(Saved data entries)
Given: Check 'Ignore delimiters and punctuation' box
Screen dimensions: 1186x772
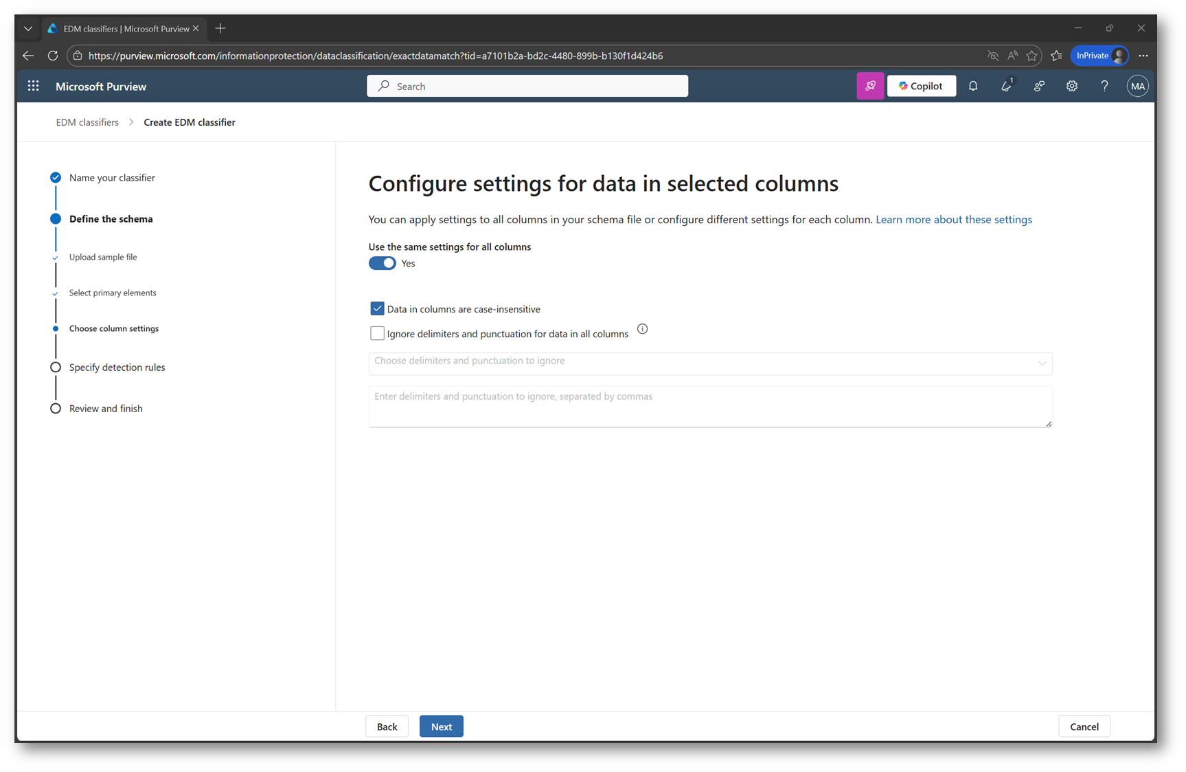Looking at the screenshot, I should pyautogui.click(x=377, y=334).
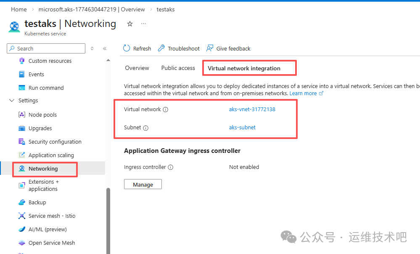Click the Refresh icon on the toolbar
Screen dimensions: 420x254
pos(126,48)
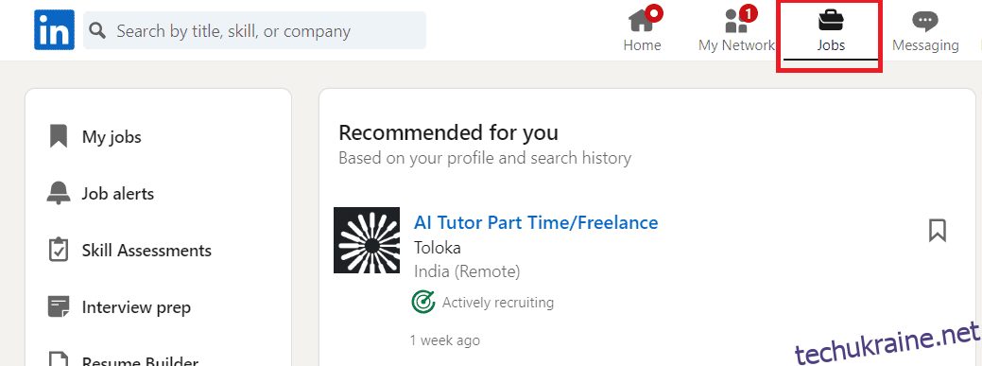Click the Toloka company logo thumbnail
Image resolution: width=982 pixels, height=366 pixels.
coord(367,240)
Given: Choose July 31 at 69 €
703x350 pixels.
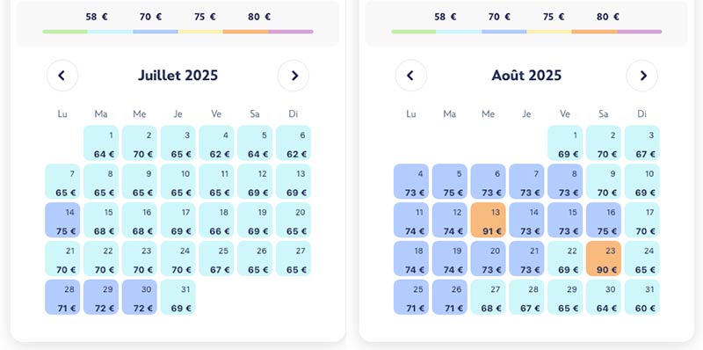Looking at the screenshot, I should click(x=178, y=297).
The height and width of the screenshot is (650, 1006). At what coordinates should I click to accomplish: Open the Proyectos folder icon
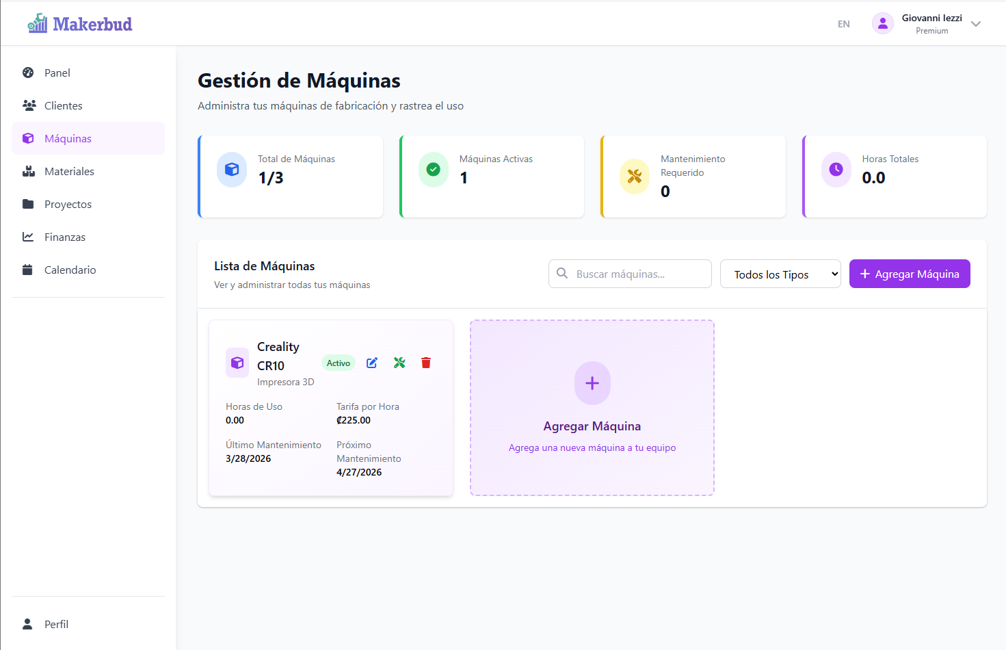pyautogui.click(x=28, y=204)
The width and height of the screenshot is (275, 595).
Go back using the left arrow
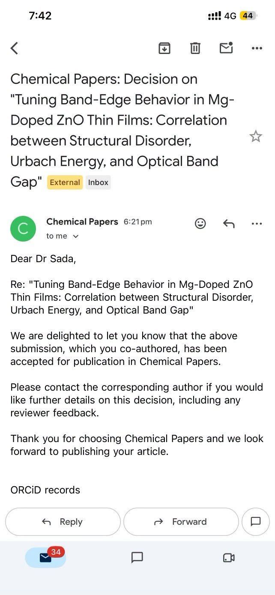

WHAT IS NEEDED: Please set down exactly the lines from the one holding "703x350 pixels." through the last line of the entries, both ends included, and skip pictures.

EXERCISE RESULT:
703x350 pixels.
Looking at the screenshot, I should click(x=178, y=297).
The height and width of the screenshot is (650, 1006). At what coordinates should I click to accomplish: Open the Proyectos folder icon
pyautogui.click(x=28, y=204)
The width and height of the screenshot is (275, 595).
Go back using the left arrow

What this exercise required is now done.